Caritas Africa and the Jesuit Justice and Ecology Network-Africa (JENA) have resolved to respond to and support Pope Francis’ call to prepare the future. JENA and Caritas aim at seizing the current COVID-19 health crisis as an opportunity to respond to the food security needs affecting mostly the poor and vulnerable. The two faith based pan-African Catholic organisations are also keen to raise awareness on how bringing about a sustainable food system for all, requires an integral ecology approach, where economic, social and environmental factors and justice are all considered.
The COVID-19 health crisis has exacerbated the urgency to change the dominant globalized food system and has provided an opportunity for this issue to rise up in the public agenda. Today, enough food is being produced to feed everyone on the planet, yet, more than half a billion people do not have access to healthy, nutritious and sufficient food.
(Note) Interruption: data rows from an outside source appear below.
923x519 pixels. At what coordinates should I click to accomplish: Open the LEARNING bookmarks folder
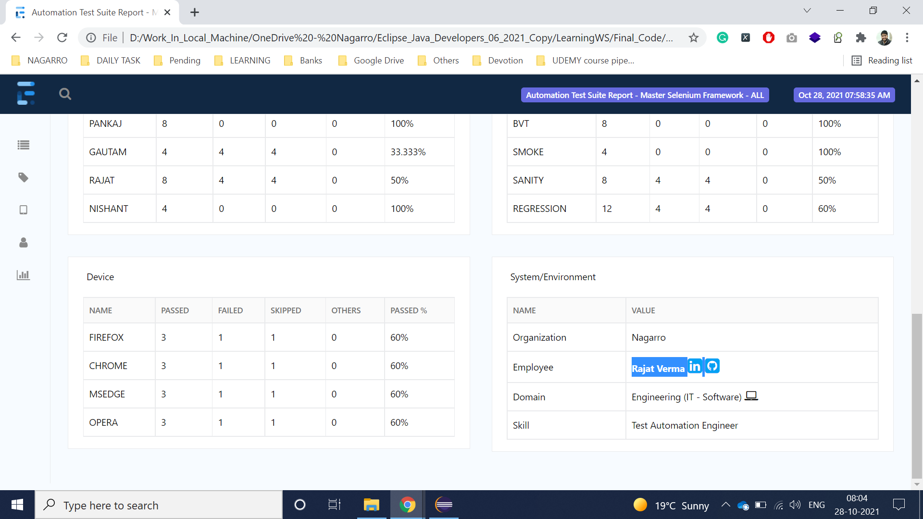(x=242, y=61)
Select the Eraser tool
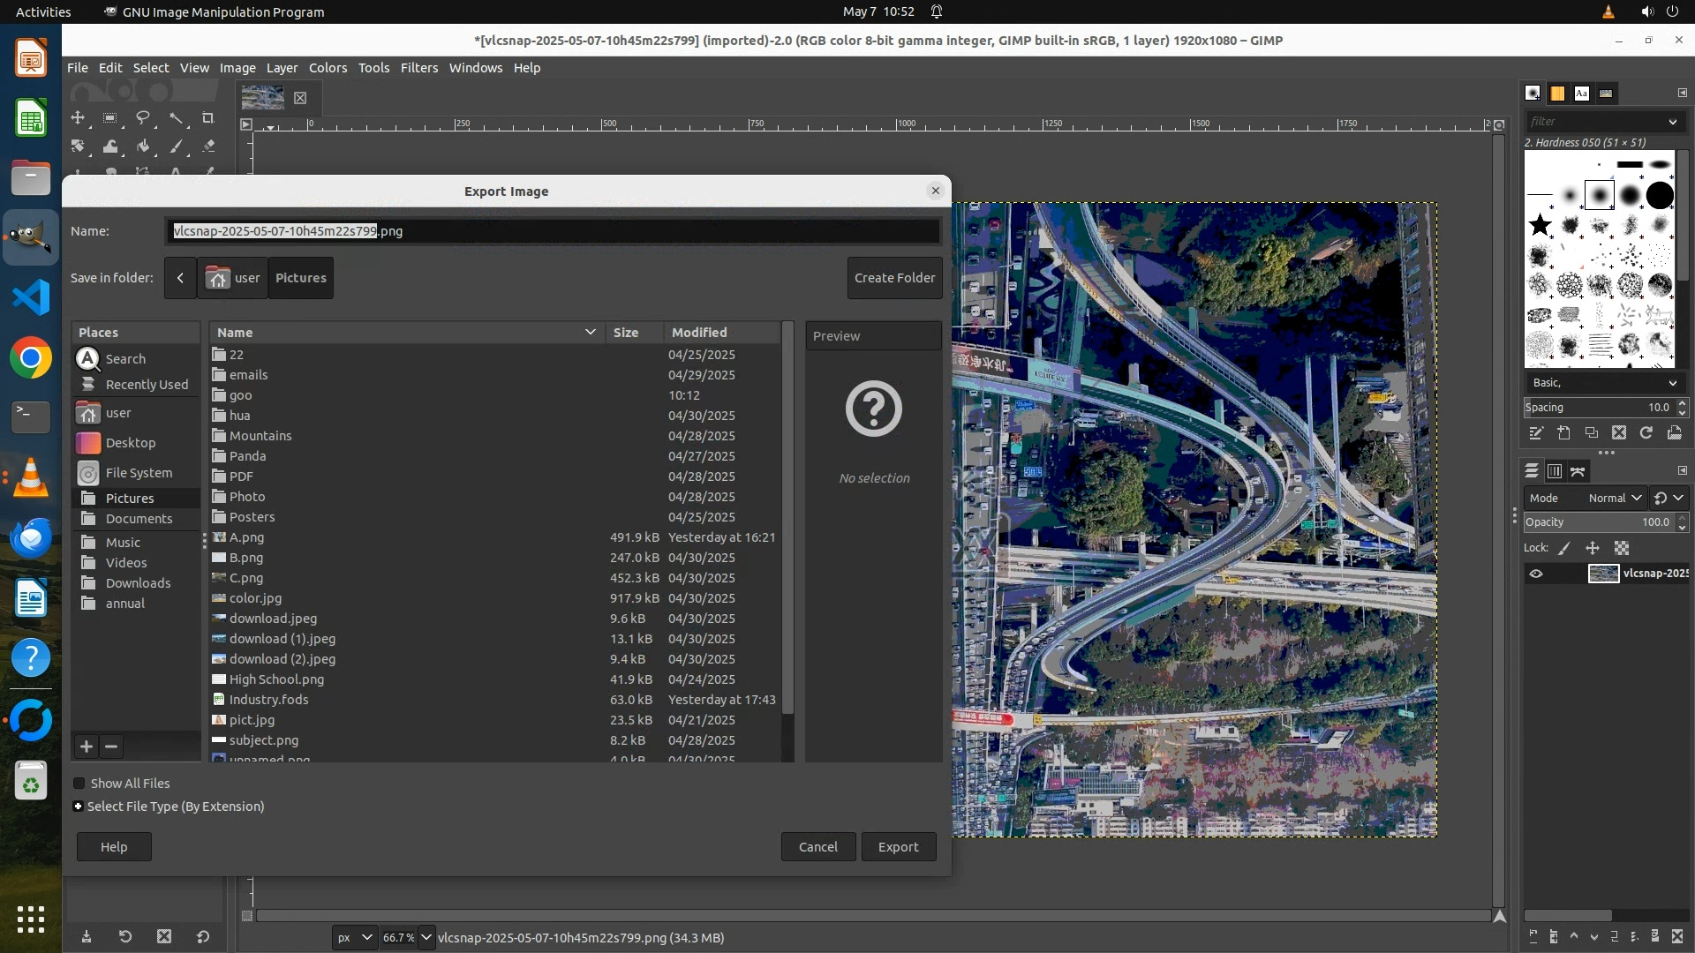Viewport: 1695px width, 953px height. tap(208, 146)
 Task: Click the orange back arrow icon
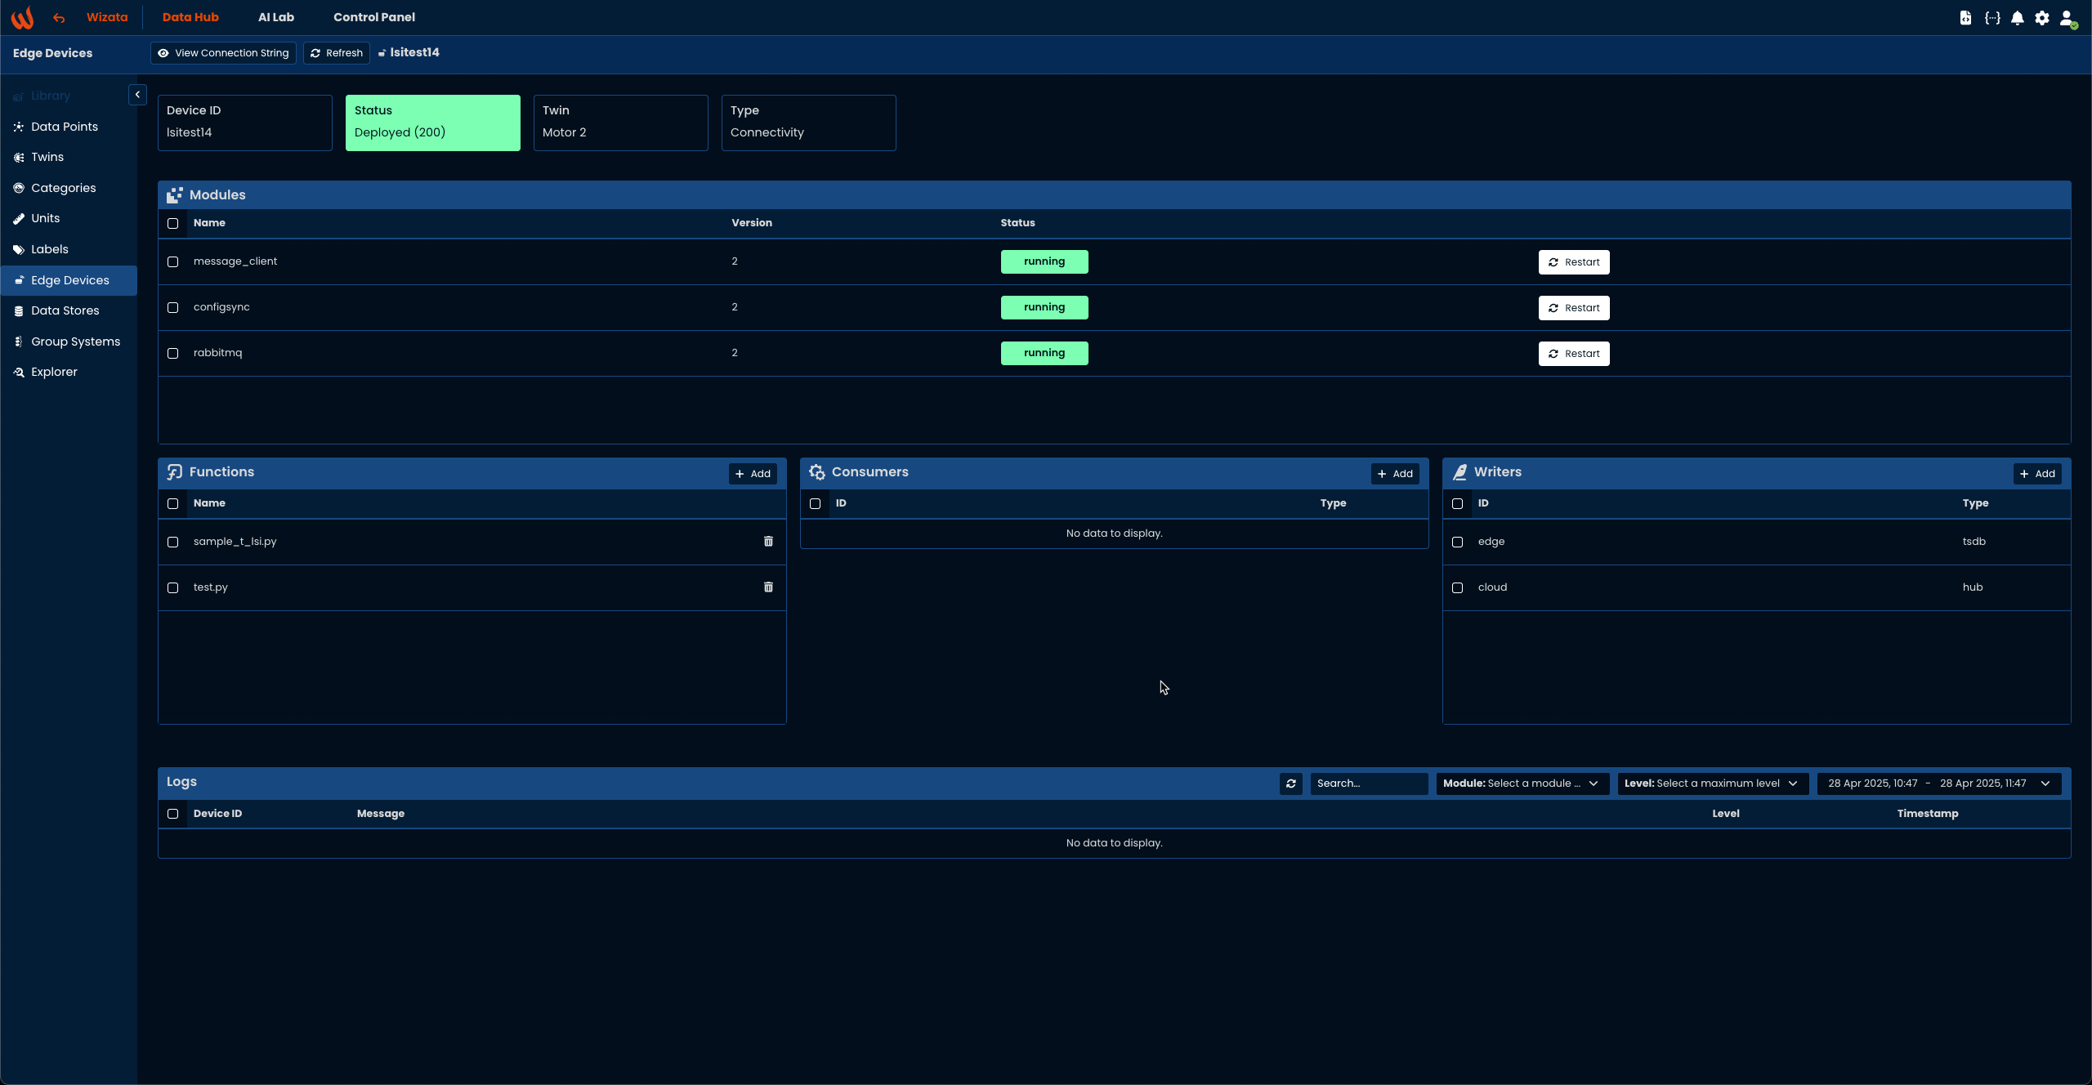point(59,18)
The dominant market-driven food system is not ensuring food security for all and the COVID-19 pandemic has revealed and strained this broken system even further, revealing its inequalities. The poor and the vulnerable are being disproportionately impacted by the food chain shocks provoked by the global crisis, which hampers their ability to fully thrive, realize their human rights and contribute to a new horizon for humanity. The food crisis has many facets, but at its core are structural inequities and the necessity to reimagine and create new models that leave no one behind.
Caritas and JENA seek to form a collaborative alliance as part of their effort to promote food sovereignty and agroecology in Africa. The alliance will represent various groups of Jesuit and Caritas members, experts, those they accompany and serve, and those they collaborate with to promote food sovereignty in Africa. These include smallholder farmers, pastoralists, indigenous peoples, like minded institutions, and environmentalists from across Africa. The core purpose of this alliance is to generate knowledge to influence policy and practice around food systems, both local and international, and to promote African solutions for food sovereignty. The alliance is a continent-wide platform for consolidation of issues pertaining to food sovereignty and marshalling out a single and louder voice by articulating clear and workable solutions. JENA and Caritas seek to identify effective and forward-looking approaches to guide the creation of an elaborate framework for collaboration, and to achieve resilient post-crisis food systems in which climate and disaster risk reduction and social justice are mainstreamed.